Induction of specific cytolytic T lymphocytes using fusions of hepatocellular carcinoma (HCC) patient-derived dendritic cells and allogeneic HCC cell line

BACKGROUND/AIMS: To assess the ability of hepatocellular carcinoma (HCC) patient-derived dendritic cells (DCs) fused with allogeneic HCC cell line to activate autologous lymphocytes to generate specific cytotoxic T lymphocytes (CTL) in vitro. METHODOLOGY: DCs were obtained by culturing adherent peripheral blood mononuclear cells (PBMC) from HCC patients in the presence of 100 microg/L recombinant human granulocyte/ macrophage- colony stimulating factor (rhGM-CSF) and 20 microg/L interleukin-4 (rhIL-4) for 1 week in vitro.
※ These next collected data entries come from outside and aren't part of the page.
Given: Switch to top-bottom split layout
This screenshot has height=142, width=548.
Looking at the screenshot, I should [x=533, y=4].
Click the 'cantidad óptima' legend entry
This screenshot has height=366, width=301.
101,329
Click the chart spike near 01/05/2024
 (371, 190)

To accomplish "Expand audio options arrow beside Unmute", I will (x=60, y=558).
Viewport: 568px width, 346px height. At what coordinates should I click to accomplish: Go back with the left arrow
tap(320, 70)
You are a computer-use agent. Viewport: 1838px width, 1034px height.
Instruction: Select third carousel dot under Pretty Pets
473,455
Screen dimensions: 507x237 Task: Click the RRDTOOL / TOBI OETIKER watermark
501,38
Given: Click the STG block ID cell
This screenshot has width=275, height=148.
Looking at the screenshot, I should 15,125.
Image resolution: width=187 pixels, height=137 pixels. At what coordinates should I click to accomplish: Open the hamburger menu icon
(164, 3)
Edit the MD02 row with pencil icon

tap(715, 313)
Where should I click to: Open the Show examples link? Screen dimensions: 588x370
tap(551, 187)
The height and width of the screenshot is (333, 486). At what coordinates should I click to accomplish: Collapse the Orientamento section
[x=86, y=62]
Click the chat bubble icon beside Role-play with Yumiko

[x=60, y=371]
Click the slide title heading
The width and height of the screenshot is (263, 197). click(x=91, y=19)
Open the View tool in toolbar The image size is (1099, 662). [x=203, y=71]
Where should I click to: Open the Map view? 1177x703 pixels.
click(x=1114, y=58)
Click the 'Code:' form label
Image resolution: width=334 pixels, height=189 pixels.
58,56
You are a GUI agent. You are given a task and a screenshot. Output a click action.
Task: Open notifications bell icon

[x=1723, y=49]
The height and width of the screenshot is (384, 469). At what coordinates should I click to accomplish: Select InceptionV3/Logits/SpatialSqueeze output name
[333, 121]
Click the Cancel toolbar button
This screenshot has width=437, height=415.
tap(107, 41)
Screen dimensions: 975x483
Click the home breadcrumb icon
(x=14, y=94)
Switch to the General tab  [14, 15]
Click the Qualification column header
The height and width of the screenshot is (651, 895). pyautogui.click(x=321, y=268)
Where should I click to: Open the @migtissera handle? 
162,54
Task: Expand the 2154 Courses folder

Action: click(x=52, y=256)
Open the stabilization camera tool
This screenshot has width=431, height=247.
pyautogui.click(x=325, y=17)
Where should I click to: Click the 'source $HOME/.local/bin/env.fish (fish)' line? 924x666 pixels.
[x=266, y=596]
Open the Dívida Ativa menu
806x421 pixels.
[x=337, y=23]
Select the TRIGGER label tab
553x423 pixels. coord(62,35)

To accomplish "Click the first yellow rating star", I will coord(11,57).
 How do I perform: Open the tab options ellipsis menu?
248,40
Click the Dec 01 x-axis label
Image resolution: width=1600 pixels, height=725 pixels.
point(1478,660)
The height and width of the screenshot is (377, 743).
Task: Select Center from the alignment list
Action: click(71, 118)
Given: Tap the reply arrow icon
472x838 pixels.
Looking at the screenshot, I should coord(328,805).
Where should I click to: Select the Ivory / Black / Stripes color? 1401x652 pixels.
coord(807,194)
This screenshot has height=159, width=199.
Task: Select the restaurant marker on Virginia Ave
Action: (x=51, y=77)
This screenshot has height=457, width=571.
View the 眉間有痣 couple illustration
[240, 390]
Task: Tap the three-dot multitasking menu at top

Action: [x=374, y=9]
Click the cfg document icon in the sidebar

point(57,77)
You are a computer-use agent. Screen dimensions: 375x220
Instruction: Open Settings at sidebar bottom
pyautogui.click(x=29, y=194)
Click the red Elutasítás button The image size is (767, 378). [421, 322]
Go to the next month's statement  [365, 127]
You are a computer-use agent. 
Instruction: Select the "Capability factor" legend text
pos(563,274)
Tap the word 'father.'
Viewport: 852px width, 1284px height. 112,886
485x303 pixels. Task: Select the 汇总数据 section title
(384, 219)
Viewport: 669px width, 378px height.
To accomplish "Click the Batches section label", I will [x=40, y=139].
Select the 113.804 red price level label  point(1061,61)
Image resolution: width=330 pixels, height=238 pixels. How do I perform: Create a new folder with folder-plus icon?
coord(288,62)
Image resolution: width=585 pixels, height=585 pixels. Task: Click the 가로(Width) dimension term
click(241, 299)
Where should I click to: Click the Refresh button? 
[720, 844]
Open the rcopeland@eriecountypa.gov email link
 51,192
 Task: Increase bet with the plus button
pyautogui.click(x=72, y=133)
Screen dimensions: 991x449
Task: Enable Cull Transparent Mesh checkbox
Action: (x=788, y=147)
DCs were fused with allogeneic HCC cell line HepG2 cells using polythyleneglycol (PEG), and the fusion cells were designated as DCs/HepG2. By labeling DCs and HepG2 with green and red fluoresceins, respectively, the cellular fusion was examined under fluorescence microscope. The ability of DCs/HepG2 to stimulate proliferation and differentiation of autologous lymphocytes was assessed by MTT method, and the specific killing efficacy of DCs/HepG2-induced CTL against HepG2 was evaluated. RESULTS: HCC patient-derived DCs expressed a certain level of CD1a, HLA-DR, CD54, CD80 and CD86. Fluorescence microscopic examination demonstrated that co-incubation of DCs and HepG2 in the presence of PEG lead to generation of DCs/HepG2. In the mixed lymphocyte reaction assay, DCs/HepG2 had a significantly greater ability to activate proliferation of autologous lymphocytes, as compared with DCs alone, DCs plus HepG2, HepG2 alone and medium control (P<0.05). The DCs/HepG2-activated CTL showed a potent specific killing efficacy against HepG2 cells. CONCLUSIONS: Fusions of HCC patient-derived DCs and allogeneic HCC cell line could efficiently stimulate autologous lymphocytes to generate tumor-specific CTL in vitro. It might represent a promising approach of immunotherapy for HCC.